→ **ABOUT THIS TASK**: Go to the line that includes "Given: Switch light/dark theme with sun icon" and retype it, then every line after it to the end of the data, adding nothing.

Items listed in a dataset
+--
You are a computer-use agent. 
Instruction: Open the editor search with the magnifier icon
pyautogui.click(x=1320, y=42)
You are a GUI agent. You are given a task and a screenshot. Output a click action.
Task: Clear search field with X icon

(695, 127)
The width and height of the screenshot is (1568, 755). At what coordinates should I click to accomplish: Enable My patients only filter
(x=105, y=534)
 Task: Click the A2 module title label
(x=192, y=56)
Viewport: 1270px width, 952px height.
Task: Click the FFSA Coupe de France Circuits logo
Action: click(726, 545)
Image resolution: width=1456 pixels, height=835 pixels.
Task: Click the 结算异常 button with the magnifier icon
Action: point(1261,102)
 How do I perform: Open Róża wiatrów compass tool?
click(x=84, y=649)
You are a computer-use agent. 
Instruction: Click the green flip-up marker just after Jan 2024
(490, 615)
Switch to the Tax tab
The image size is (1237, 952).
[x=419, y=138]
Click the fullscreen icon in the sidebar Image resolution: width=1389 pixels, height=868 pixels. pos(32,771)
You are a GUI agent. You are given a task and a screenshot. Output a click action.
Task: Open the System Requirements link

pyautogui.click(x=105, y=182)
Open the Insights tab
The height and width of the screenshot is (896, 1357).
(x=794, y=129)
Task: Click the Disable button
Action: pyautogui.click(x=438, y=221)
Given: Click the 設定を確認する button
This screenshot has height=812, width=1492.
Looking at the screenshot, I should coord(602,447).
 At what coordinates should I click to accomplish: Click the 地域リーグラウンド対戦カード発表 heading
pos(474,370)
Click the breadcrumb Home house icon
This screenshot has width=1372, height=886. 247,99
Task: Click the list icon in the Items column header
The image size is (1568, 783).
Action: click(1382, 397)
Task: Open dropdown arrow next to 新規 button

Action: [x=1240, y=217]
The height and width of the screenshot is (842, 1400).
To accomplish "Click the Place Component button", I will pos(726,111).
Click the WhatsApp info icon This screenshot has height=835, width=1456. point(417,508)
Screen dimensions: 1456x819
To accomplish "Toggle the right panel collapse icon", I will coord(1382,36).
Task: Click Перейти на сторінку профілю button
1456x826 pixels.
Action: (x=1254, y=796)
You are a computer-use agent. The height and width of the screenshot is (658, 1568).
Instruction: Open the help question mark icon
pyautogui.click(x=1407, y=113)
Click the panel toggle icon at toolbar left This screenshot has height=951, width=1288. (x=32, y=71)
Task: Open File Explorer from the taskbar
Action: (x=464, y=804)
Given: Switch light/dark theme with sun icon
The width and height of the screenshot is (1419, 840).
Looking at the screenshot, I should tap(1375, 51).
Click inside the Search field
+--
→ **OUTPUT FOR THIS TASK**:
Given: Switch light/dark theme with sun icon
The width and height of the screenshot is (1419, 840).
Looking at the screenshot, I should tap(1375, 51).
Click inside the Search field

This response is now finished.